(設問):
1 - 顔写真撮影装置の文書では、画像ファイル名の一例として何が挙げられていますか。
2 - 顔写真撮影装置の文書を、最後の文の後から書き進めてください。

説明

顔写真撮影装置及びIDカード発行装置

【課題】 個人情報保護性に優れた顔写撮影装置等を提供する。
【解決手段】 顔写真撮影装置1は、被撮影者の顔を撮影するカメラ11と、被撮影者の識別情報が記録された媒体から識別情報を読み取る手段と、カメラ11で撮影された被撮影者の顔写真データを、読み取り手段から読み取られた被撮影者の識別情報(画像ファイル名)と関連付けて保存する手段と、を備える。画像ファイル名は、例えば、被撮影者毎に付与された無作為の数字であり、被撮影者の顔写真データが、この画像ファイル名と関連付けられて顔写真撮影装置1に保存される。顔写真データと画像ファイル名から被撮影者の氏名や社員番号を照合することはできないので、装置自体にセキュリティ性が高い個人情報が残ることがない。

【発明の詳細な説明】
【技術分野】
【0001】
本発明は、顔写真と個人情報とが印刷されたIDカードを発行するための顔写真撮影装置等に関する。
【背景技術】
【0002】
会社や学校などにおいてIDカード(社員証や学生証)を作成する方法としては、社員や生徒の情報(社員番号や所属など)が印刷又は記憶されたカードと、その社員や生徒の顔写真とを準備しておき、カードと写真と照らし合わせて人物を特定し、写真をカードに貼付するという方法がある。この場合、写真とカードとを照合する作業に手間がかかり、ミスが起こりやすい。

(データ):
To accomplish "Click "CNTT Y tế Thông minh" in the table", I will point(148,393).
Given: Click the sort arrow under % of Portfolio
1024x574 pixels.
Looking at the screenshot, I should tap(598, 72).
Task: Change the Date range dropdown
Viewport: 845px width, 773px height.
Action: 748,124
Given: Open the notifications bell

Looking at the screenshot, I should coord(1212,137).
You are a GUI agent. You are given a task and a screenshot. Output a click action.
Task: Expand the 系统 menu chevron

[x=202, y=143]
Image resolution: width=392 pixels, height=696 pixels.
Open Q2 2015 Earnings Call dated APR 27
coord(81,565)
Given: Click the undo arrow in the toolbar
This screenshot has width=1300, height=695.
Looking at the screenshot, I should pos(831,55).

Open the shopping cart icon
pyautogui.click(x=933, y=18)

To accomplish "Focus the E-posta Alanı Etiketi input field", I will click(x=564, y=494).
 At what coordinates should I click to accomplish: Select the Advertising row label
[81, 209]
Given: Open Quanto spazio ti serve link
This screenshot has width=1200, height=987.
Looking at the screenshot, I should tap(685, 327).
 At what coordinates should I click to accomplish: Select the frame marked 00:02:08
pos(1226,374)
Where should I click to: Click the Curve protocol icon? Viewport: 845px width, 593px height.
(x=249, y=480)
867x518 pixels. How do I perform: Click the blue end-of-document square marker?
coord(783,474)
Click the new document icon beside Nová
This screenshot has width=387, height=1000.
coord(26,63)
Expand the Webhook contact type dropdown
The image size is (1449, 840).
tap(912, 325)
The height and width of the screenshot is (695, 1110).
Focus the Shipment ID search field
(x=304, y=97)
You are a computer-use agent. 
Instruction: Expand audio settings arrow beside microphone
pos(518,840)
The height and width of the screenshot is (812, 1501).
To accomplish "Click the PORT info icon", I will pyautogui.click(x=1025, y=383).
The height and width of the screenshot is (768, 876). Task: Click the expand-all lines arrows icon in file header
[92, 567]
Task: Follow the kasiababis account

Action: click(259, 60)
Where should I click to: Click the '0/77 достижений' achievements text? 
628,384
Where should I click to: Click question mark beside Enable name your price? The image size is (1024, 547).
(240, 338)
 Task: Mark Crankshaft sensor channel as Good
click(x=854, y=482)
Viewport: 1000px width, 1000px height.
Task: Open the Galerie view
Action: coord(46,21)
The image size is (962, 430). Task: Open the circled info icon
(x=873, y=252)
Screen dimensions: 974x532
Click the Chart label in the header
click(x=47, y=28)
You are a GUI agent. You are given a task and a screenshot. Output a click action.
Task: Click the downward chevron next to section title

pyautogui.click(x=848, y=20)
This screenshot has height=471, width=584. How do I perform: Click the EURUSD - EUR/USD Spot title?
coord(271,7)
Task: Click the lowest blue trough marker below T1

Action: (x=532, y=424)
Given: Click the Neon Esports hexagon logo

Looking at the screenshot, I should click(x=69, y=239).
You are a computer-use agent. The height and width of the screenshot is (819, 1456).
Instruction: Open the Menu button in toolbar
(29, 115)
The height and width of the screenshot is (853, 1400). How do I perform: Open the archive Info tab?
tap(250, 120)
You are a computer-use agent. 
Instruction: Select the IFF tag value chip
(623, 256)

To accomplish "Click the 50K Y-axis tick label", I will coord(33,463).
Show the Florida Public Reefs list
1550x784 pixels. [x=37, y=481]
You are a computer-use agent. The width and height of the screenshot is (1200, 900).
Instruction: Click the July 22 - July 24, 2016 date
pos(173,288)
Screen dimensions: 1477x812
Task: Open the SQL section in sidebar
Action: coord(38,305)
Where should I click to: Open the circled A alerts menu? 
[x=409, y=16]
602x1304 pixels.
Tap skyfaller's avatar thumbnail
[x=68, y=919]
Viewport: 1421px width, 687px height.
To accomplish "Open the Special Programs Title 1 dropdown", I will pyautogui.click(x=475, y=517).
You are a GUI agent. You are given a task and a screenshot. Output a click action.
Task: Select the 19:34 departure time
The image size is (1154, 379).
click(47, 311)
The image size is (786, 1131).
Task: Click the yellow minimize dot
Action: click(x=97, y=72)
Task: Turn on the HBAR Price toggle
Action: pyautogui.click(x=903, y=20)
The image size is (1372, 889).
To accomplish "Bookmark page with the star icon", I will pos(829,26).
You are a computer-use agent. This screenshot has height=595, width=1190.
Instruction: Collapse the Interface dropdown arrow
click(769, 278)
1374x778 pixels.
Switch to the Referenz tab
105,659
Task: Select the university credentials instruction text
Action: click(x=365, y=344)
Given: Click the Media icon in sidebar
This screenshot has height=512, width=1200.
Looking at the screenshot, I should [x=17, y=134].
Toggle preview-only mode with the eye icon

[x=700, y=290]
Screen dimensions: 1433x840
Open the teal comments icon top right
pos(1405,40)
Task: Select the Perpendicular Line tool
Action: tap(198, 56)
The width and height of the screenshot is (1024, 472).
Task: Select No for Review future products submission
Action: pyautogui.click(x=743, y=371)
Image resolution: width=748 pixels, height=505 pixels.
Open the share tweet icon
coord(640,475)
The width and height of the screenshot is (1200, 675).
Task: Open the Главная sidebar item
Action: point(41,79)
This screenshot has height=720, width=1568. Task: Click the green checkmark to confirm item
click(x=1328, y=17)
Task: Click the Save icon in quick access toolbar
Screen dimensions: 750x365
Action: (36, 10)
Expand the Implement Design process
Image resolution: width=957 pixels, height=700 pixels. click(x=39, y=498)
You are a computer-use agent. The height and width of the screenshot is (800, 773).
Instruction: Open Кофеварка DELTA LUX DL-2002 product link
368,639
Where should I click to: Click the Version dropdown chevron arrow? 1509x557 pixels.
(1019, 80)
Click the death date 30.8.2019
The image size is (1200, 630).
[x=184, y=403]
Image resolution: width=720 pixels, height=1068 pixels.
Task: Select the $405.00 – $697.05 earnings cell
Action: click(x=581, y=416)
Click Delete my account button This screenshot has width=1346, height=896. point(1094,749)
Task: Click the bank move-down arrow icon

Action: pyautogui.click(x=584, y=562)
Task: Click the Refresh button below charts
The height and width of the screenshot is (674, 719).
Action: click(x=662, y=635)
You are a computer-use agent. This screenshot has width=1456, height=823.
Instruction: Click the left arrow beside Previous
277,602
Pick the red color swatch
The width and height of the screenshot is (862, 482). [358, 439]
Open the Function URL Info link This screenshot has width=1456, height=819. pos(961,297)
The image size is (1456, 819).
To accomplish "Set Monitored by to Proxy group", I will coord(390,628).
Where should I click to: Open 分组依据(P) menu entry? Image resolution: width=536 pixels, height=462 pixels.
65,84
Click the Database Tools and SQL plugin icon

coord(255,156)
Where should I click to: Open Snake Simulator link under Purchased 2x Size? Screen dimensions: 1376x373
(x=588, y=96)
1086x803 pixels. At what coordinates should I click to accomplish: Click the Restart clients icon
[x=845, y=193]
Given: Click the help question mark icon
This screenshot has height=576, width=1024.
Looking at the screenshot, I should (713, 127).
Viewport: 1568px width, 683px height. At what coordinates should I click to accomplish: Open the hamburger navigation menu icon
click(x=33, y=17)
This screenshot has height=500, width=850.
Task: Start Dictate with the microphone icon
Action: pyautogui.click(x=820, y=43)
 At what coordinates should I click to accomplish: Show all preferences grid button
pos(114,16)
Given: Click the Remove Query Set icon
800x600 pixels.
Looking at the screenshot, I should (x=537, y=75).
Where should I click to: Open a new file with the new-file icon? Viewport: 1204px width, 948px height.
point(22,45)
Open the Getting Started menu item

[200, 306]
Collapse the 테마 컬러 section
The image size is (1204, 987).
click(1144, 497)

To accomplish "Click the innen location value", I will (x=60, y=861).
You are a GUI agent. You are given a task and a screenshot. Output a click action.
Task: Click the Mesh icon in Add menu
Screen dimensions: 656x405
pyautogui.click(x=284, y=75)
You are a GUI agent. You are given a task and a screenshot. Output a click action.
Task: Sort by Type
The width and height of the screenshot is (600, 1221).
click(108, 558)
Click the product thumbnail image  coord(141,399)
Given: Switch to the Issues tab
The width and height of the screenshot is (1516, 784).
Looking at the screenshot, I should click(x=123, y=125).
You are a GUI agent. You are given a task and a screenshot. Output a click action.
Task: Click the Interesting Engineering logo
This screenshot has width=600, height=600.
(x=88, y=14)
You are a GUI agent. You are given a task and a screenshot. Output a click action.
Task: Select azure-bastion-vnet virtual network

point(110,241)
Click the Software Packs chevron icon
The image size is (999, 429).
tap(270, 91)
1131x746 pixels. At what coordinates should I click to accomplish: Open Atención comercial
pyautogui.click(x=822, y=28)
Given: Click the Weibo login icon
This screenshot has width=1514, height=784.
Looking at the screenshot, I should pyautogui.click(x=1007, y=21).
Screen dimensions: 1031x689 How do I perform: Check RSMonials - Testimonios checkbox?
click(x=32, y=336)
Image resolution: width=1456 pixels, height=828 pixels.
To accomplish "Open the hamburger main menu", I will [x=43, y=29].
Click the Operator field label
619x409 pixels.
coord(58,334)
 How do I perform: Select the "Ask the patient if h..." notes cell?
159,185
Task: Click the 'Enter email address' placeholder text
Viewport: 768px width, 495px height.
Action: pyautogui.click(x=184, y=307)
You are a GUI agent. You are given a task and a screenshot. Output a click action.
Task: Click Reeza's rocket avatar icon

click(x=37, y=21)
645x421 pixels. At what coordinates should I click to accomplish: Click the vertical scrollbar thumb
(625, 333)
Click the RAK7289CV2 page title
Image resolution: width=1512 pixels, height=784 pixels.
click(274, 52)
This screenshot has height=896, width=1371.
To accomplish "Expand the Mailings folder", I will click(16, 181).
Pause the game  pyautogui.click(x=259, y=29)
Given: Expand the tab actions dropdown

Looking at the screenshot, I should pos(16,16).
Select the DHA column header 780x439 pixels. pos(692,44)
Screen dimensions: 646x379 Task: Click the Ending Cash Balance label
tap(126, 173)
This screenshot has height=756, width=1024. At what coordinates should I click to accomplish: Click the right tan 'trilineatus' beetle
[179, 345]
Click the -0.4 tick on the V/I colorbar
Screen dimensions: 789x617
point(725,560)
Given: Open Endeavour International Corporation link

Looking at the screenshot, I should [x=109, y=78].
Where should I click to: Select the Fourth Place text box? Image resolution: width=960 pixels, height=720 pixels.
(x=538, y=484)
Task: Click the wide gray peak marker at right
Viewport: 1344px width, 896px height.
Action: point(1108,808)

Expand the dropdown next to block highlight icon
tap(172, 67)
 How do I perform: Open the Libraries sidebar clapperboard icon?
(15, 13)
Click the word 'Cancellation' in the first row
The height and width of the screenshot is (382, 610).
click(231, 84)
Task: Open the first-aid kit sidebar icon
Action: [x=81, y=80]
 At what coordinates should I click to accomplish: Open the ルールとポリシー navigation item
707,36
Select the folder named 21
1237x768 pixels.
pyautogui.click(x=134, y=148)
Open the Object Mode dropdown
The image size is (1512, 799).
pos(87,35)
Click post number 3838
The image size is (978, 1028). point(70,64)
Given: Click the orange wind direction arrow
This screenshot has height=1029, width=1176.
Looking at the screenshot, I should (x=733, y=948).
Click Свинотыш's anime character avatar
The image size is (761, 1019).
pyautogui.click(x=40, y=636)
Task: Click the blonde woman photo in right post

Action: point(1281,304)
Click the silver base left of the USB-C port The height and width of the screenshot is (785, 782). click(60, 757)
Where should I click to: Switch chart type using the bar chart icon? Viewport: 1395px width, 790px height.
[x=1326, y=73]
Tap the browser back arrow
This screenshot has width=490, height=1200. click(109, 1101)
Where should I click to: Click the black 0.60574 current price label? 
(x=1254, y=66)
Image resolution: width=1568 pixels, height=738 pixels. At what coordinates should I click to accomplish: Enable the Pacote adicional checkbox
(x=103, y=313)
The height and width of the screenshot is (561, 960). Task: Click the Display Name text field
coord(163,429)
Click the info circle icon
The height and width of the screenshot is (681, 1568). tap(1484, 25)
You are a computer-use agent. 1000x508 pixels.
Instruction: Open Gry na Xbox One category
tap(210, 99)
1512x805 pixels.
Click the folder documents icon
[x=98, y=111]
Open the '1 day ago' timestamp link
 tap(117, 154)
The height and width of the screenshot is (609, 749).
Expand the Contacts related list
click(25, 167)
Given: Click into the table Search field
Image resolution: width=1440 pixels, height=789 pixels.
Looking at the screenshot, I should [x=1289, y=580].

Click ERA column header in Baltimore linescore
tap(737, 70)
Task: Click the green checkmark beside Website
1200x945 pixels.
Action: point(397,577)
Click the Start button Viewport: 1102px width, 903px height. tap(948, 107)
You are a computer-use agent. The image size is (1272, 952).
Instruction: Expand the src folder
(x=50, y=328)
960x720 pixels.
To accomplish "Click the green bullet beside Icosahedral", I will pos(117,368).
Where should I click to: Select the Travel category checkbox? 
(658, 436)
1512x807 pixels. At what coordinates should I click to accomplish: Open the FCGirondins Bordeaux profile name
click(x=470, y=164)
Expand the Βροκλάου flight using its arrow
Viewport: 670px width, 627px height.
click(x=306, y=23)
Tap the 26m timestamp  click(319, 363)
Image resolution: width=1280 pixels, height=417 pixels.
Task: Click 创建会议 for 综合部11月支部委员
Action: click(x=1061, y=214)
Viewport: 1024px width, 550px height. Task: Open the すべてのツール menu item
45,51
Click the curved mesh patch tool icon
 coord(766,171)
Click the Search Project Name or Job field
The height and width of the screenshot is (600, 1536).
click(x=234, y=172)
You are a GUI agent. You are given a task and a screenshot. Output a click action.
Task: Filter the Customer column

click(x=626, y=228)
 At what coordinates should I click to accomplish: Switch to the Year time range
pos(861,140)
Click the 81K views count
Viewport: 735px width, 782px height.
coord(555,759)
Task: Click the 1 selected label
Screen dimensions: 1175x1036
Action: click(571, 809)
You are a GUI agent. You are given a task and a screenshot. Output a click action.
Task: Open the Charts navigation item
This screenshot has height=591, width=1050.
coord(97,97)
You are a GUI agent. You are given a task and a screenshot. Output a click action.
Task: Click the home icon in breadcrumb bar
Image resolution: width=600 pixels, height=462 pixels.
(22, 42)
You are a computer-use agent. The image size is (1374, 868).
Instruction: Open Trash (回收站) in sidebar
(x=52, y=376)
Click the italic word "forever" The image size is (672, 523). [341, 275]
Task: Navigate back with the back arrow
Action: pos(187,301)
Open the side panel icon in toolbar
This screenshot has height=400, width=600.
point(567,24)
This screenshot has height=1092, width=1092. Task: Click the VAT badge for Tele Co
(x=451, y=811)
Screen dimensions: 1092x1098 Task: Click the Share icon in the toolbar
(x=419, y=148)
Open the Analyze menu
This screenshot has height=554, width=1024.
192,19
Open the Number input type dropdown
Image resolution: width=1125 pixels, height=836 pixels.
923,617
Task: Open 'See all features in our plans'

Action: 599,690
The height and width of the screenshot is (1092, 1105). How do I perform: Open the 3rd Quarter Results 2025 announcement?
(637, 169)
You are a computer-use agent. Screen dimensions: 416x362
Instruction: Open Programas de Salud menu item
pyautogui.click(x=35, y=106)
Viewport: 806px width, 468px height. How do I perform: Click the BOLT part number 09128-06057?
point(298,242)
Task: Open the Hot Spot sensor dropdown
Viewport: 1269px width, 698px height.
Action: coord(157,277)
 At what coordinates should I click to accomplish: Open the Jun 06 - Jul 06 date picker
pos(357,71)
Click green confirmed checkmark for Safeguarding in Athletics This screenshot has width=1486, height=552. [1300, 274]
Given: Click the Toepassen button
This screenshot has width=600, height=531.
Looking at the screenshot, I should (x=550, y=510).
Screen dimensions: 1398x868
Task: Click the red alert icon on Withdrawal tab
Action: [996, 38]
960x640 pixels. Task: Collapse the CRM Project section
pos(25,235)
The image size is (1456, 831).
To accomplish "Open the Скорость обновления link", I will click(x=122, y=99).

(設問の解答):
1 - 被撮影者毎に付与された無作為の数字です。

2 -
【0003】
また、IDカードに顔写真を貼り付けてIDカードを作成する装置も使用されている。このような装置は、発行済みのIDカードに顔写真貼り付けエリアを設定し、そのエリアに撮影された顔写真を貼り付けるものである。この装置を使用すれば、本人がカードを持参して写真撮影を行うので、写真とカードとの照合ミスなどはなくなるが、一度IDカードを発行してから顔写真を撮影して写真を貼り付けるという二段階のプロセスが必要になる。
【0004】
さらに、IDカード作成装置には、顔写真を撮影する装置と、個人情報が記録されたデータベースを備える、あるいは、このようなデータベースと通信手段を介して接続しているものがある。この装置では、撮影装置で撮影された顔写真と、データベースから読み出された個人情報とがカード基板上に印刷されてIDカードが作成される。このタイプの装置は、例えば、企業や学校などのように、大人数の写真や生徒の個人情報がデータベース化されて、大量のIDカードを発行する場合に適している。
【0005】
ところで、これらの装置においては、顔写真を撮影する際に、オペレータを手配したり全員を集合させなくてもすむのが好ましい。そこで、社員や生徒が共通で使用する場所(食堂や建物の入口など)に撮影装置を設置しておき、個人が適宜な時間に撮影することができれば便利である。ただし、データベースを内蔵・接続しているタイプのものは、共通場所に設置した場合、装置設置現場の責任者などがデータベースに不正にアクセスした場合などに個人情報が漏れるおそれがある。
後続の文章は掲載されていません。